## What to work on
For the entries below, work out how many lines include the string "date", then write only that number.

Dataset records
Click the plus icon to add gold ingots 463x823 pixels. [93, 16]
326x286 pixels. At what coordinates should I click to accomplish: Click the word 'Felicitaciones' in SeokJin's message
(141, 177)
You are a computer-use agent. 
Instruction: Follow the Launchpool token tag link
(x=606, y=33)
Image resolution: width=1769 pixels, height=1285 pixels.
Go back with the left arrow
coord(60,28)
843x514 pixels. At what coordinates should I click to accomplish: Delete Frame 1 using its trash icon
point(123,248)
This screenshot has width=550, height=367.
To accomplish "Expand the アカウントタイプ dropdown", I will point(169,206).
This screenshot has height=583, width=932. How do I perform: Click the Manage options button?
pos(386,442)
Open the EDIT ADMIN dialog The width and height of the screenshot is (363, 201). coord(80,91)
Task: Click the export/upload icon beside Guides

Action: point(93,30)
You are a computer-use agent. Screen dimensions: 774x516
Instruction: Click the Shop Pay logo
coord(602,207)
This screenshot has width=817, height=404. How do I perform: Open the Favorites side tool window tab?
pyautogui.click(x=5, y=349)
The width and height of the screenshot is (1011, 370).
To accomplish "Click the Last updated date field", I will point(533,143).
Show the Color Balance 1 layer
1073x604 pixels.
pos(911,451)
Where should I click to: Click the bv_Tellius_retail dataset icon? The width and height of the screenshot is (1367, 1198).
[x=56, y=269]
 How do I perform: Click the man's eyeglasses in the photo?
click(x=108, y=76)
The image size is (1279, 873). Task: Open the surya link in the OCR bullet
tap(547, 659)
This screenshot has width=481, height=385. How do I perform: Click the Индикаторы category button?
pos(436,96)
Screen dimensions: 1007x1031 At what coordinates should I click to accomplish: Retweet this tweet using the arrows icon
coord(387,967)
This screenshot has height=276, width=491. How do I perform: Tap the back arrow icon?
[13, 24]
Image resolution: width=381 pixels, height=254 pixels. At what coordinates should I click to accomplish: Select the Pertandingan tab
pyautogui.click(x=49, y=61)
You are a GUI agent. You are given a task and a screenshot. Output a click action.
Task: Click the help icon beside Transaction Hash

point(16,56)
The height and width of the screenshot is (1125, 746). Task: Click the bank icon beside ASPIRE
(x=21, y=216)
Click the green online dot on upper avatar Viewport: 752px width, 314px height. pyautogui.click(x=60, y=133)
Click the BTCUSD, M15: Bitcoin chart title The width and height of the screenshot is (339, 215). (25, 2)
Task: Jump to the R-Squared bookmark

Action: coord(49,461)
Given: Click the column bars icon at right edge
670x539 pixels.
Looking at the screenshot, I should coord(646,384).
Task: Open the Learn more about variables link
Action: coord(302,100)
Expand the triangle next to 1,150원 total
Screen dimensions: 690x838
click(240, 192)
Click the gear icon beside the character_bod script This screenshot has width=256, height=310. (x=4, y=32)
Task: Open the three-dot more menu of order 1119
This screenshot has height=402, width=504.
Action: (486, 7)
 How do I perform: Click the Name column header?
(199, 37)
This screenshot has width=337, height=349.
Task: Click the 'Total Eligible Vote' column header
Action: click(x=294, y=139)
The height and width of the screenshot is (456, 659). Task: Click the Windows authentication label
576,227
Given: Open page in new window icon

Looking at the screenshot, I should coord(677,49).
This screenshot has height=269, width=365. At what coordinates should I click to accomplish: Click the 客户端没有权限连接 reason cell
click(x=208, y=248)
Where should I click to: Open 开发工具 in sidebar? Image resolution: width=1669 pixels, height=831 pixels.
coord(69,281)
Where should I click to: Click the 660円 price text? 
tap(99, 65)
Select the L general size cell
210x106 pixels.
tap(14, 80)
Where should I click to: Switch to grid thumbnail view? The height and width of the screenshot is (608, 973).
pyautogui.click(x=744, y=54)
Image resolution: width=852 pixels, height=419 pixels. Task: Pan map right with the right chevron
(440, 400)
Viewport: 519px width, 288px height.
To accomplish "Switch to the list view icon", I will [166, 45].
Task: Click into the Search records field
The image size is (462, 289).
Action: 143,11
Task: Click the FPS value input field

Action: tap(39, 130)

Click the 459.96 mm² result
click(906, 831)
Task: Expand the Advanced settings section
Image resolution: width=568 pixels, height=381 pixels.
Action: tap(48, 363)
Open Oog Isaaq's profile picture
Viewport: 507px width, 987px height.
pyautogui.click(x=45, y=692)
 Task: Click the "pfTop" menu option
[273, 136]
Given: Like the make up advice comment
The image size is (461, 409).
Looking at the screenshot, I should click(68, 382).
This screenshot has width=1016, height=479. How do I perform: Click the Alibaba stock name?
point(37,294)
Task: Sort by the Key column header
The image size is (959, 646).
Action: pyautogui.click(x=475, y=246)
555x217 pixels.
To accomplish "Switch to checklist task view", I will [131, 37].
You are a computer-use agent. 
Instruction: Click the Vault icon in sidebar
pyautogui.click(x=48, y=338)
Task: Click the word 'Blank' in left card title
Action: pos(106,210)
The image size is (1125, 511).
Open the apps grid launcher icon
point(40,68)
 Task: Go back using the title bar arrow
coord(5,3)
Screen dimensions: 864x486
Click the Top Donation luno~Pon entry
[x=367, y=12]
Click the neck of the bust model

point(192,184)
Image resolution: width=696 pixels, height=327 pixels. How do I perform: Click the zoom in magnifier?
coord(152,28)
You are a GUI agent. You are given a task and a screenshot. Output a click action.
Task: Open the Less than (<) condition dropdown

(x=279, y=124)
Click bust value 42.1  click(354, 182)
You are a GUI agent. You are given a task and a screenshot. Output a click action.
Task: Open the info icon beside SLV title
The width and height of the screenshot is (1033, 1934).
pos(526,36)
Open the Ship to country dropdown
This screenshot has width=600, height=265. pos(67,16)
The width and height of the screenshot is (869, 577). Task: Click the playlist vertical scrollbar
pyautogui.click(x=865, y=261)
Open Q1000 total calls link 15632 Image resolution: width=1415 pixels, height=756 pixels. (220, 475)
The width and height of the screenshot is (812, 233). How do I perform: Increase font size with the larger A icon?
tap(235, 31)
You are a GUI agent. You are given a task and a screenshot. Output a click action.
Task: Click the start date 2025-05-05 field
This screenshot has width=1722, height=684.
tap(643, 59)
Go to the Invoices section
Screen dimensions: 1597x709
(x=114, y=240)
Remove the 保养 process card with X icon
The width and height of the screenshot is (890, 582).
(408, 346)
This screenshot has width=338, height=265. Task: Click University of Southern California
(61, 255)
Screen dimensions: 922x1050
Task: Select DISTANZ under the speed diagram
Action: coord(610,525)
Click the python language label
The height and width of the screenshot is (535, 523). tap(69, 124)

## Answer box
2